PROBLEM TO WORK ON
Can you copy the lines below word for word, leaving nothing out?
--- --- ---
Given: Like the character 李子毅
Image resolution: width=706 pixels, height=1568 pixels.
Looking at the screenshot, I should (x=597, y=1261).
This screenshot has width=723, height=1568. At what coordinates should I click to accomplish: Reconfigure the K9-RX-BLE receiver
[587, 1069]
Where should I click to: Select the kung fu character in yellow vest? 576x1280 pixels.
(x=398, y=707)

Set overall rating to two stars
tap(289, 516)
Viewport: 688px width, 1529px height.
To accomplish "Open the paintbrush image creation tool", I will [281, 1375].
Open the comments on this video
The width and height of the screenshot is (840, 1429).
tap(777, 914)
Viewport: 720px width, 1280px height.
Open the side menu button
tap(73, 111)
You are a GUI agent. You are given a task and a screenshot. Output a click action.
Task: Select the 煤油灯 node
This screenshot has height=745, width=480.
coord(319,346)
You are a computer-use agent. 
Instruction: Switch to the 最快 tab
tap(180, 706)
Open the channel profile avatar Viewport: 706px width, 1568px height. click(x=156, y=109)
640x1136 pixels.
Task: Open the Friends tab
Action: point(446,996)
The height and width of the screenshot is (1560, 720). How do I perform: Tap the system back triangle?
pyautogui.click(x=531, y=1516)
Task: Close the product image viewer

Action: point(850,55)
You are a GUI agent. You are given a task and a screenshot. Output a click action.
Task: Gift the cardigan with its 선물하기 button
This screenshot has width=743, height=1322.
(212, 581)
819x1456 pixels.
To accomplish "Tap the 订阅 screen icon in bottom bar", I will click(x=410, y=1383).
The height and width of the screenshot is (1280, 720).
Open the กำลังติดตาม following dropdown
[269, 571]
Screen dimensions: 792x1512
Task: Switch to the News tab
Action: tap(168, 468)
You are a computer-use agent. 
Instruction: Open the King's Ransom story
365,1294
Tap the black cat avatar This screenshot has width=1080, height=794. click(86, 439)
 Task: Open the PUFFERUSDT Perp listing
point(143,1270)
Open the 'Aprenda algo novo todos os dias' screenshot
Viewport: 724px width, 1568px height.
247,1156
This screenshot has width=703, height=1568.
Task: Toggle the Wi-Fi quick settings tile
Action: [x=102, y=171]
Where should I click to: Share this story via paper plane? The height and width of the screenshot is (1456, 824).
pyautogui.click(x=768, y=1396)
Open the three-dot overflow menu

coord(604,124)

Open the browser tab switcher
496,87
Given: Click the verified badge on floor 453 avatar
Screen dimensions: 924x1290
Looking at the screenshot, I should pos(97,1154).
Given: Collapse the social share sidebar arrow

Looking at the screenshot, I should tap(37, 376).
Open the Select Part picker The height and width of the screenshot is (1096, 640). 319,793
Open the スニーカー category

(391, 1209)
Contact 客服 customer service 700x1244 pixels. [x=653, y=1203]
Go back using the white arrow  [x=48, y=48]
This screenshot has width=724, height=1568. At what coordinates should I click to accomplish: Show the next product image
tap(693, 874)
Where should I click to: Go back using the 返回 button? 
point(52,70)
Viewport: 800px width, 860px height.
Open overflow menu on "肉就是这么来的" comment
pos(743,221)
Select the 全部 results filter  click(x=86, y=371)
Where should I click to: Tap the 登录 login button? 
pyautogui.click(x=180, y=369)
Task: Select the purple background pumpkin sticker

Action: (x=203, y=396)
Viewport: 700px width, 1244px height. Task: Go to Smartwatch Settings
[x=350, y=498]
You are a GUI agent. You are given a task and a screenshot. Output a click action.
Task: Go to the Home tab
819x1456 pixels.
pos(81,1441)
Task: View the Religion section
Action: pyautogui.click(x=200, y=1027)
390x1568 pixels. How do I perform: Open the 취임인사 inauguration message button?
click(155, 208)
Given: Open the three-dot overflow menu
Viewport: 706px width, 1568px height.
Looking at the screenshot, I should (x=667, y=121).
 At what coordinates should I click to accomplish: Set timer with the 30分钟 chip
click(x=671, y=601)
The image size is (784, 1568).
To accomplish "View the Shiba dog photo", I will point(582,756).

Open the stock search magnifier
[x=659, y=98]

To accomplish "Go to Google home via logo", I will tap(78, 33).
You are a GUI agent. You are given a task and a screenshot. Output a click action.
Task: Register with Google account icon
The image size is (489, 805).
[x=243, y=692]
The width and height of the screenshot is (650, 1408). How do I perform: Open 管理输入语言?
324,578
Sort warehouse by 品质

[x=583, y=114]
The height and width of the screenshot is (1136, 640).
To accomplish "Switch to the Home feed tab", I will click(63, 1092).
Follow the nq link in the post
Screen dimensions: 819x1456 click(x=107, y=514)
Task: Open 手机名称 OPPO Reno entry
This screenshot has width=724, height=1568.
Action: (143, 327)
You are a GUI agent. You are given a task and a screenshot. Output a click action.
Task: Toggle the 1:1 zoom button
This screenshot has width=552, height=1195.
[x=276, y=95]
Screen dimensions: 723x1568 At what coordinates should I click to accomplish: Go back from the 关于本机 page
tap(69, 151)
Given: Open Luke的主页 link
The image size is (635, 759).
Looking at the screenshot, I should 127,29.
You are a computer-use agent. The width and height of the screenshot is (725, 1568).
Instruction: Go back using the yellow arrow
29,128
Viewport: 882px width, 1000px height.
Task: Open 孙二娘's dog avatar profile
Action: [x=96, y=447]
--- --- ---
ANSWER IN FULL
Given: Like the character 李子毅
Image resolution: width=706 pixels, height=1568 pixels.
Looking at the screenshot, I should (x=597, y=1261).
This screenshot has width=723, height=1568. At what coordinates should I click to accomplish: Reconfigure the K9-RX-BLE receiver
[587, 1069]
Where should I click to: Select the kung fu character in yellow vest? 576x1280 pixels.
(x=398, y=707)

Set overall rating to two stars
tap(289, 516)
Viewport: 688px width, 1529px height.
To accomplish "Open the paintbrush image creation tool", I will [281, 1375].
Open the comments on this video
The width and height of the screenshot is (840, 1429).
tap(777, 914)
Viewport: 720px width, 1280px height.
Open the side menu button
tap(73, 111)
You are a GUI agent. You are given a task and a screenshot. Output a click action.
Task: Select the 煤油灯 node
This screenshot has height=745, width=480.
coord(319,346)
You are a computer-use agent. 
Instruction: Switch to the 最快 tab
tap(180, 706)
Open the channel profile avatar Viewport: 706px width, 1568px height. click(x=156, y=109)
640x1136 pixels.
Task: Open the Friends tab
Action: point(446,996)
The height and width of the screenshot is (1560, 720). How do I perform: Tap the system back triangle?
pyautogui.click(x=531, y=1516)
Task: Close the product image viewer

Action: point(850,55)
You are a GUI agent. You are given a task and a screenshot. Output a click action.
Task: Gift the cardigan with its 선물하기 button
This screenshot has width=743, height=1322.
(212, 581)
819x1456 pixels.
To accomplish "Tap the 订阅 screen icon in bottom bar", I will click(x=410, y=1383).
The height and width of the screenshot is (1280, 720).
Open the กำลังติดตาม following dropdown
[269, 571]
Screen dimensions: 792x1512
Task: Switch to the News tab
Action: tap(168, 468)
You are a computer-use agent. 
Instruction: Open the King's Ransom story
365,1294
Tap the black cat avatar This screenshot has width=1080, height=794. click(86, 439)
 Task: Open the PUFFERUSDT Perp listing
point(143,1270)
Open the 'Aprenda algo novo todos os dias' screenshot
Viewport: 724px width, 1568px height.
247,1156
This screenshot has width=703, height=1568.
Task: Toggle the Wi-Fi quick settings tile
Action: [x=102, y=171]
Where should I click to: Share this story via paper plane? The height and width of the screenshot is (1456, 824).
pyautogui.click(x=768, y=1396)
Open the three-dot overflow menu

coord(604,124)

Open the browser tab switcher
496,87
Given: Click the verified badge on floor 453 avatar
Screen dimensions: 924x1290
Looking at the screenshot, I should pos(97,1154).
Given: Collapse the social share sidebar arrow

Looking at the screenshot, I should tap(37, 376).
Open the Select Part picker The height and width of the screenshot is (1096, 640). 319,793
Open the スニーカー category

(391, 1209)
Contact 客服 customer service 700x1244 pixels. [x=653, y=1203]
Go back using the white arrow  [x=48, y=48]
This screenshot has width=724, height=1568. At what coordinates should I click to accomplish: Show the next product image
tap(693, 874)
Where should I click to: Go back using the 返回 button? 
point(52,70)
Viewport: 800px width, 860px height.
Open overflow menu on "肉就是这么来的" comment
pos(743,221)
Select the 全部 results filter  click(x=86, y=371)
Where should I click to: Tap the 登录 login button? 
pyautogui.click(x=180, y=369)
Task: Select the purple background pumpkin sticker

Action: (x=203, y=396)
Viewport: 700px width, 1244px height. Task: Go to Smartwatch Settings
[x=350, y=498]
You are a GUI agent. You are given a task and a screenshot. Output a click action.
Task: Go to the Home tab
819x1456 pixels.
pos(81,1441)
Task: View the Religion section
Action: pyautogui.click(x=200, y=1027)
390x1568 pixels. How do I perform: Open the 취임인사 inauguration message button?
click(155, 208)
Given: Open the three-dot overflow menu
Viewport: 706px width, 1568px height.
Looking at the screenshot, I should (x=667, y=121).
 At what coordinates should I click to accomplish: Set timer with the 30分钟 chip
click(x=671, y=601)
The image size is (784, 1568).
To accomplish "View the Shiba dog photo", I will point(582,756).

Open the stock search magnifier
[x=659, y=98]

To accomplish "Go to Google home via logo", I will tap(78, 33).
You are a GUI agent. You are given a task and a screenshot. Output a click action.
Task: Register with Google account icon
The image size is (489, 805).
[x=243, y=692]
The width and height of the screenshot is (650, 1408). How do I perform: Open 管理输入语言?
324,578
Sort warehouse by 品质

[x=583, y=114]
The height and width of the screenshot is (1136, 640).
To accomplish "Switch to the Home feed tab", I will click(63, 1092).
Follow the nq link in the post
Screen dimensions: 819x1456 click(x=107, y=514)
Task: Open 手机名称 OPPO Reno entry
This screenshot has width=724, height=1568.
Action: (143, 327)
You are a GUI agent. You are given a task and a screenshot. Output a click action.
Task: Toggle the 1:1 zoom button
This screenshot has width=552, height=1195.
[x=276, y=95]
Screen dimensions: 723x1568 At what coordinates should I click to accomplish: Go back from the 关于本机 page
tap(69, 151)
Given: Open Luke的主页 link
The image size is (635, 759).
Looking at the screenshot, I should 127,29.
You are a computer-use agent. The width and height of the screenshot is (725, 1568).
Instruction: Go back using the yellow arrow
29,128
Viewport: 882px width, 1000px height.
Task: Open 孙二娘's dog avatar profile
Action: [x=96, y=447]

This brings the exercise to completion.